The integrins alpha3beta1 and alpha6beta1 physically and functionally associate with CD36 in human melanoma cells. Requirement for the extracellular domain OF CD36.

Lateral association between different transmembrane glycoproteins can serve to modulate integrin function. Here we characterize a physical association between the integrins alpha(3)beta(1) and alpha(6)beta(1) and CD36 on the surface of melanoma cells and show that ectopic expression of CD36 by CD36-negative MV3 melanoma cells increases their haptotactic migration on extracellular matrix components. The association was demonstrated by co-immunoprecipitation, reimmunoprecipitation, and immunoblotting of surface-labeled cells lysed in Brij 96 detergent. Confocal microscopy illustrated the co-association of alpha(3) and CD36 in cell membrane projections and ruffles.
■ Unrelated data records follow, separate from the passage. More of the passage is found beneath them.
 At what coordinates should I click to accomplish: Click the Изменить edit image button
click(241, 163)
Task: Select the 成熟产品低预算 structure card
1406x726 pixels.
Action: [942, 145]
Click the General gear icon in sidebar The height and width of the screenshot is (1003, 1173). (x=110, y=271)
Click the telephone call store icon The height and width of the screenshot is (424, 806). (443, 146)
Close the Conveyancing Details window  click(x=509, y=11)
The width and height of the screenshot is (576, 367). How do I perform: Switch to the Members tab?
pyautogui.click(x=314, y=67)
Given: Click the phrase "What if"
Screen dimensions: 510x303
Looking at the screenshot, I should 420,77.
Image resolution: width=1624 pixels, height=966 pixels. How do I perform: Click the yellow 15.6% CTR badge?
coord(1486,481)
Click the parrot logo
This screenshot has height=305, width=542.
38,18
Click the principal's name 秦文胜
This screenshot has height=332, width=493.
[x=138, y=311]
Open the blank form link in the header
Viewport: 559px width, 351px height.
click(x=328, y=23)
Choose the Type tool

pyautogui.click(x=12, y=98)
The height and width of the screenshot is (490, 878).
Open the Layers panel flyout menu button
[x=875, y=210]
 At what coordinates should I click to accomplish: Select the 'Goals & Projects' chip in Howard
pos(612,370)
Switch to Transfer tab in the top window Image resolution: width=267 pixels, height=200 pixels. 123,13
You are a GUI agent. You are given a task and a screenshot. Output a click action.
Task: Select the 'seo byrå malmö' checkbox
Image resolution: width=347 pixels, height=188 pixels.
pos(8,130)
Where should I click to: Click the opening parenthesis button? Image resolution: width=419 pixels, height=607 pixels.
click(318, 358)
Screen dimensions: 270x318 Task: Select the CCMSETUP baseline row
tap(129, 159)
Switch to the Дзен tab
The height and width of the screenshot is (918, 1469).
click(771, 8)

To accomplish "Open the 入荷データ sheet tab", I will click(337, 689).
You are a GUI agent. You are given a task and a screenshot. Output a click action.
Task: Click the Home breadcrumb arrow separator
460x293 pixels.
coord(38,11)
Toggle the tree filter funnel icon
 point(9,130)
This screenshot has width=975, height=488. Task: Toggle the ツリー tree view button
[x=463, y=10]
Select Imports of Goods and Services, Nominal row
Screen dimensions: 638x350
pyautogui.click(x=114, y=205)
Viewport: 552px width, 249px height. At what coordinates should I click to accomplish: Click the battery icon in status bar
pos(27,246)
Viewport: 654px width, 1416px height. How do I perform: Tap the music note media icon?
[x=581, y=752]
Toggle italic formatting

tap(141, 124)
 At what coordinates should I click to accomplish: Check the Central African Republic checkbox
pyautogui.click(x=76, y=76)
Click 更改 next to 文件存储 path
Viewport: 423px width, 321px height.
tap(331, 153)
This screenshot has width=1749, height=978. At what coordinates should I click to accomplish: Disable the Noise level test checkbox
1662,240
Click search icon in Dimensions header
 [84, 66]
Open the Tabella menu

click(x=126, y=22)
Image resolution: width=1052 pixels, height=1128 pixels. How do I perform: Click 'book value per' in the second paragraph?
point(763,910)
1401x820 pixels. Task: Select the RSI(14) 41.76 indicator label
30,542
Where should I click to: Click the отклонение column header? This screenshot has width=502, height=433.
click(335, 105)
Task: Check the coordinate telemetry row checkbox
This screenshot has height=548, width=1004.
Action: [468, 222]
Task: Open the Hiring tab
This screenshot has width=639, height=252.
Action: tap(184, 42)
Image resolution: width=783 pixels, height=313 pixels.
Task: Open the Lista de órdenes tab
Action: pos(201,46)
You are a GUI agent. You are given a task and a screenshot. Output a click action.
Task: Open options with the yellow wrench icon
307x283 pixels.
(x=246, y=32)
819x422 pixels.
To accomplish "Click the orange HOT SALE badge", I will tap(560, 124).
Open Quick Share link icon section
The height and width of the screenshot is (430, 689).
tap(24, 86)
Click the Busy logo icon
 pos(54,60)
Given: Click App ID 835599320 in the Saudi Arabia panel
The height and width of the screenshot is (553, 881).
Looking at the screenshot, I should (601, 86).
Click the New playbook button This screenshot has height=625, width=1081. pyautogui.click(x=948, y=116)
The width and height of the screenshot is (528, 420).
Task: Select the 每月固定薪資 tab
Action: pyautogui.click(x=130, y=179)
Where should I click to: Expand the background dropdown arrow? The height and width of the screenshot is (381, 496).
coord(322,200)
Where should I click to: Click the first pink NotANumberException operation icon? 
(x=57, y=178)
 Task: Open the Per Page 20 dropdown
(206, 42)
A requirement for the extracellular domain of CD36 in this association was shown by co-immunoprecipitation experiments using surface-labeled MV3 melanoma or COS-7 cells that had been transiently transfected with chimeric constructs between CD36 and intercellular adhesion molecule 1 (ICAM-1) or with a truncation mutant of CD36. CD36 is known to engage in signal transduction and to localize to membrane microdomains or rafts in several cell types. Toward a mechanistic explanation for the functional effects of CD36 expression, we demonstrate that in fractionated Triton X-100 lysates of the MV3 cells stably transfected with CD36, CD36 was greatly enriched with the detergent-insoluble fractions that represent plasma membrane rafts. Significantly, when these fractionated lysates were reprobed for endogenous beta(1) integrin, it was found that a 4-fold increase in the proportion of the mature protein was contained within the detergent-insoluble fractions when extracted from the CD36-transfected cells compared with MV3 cells transfected with vector only. These results suggest that in melanoma cells CD36 expression may induce the sequestration of certain integrins into membrane microdomains and promote cell migration.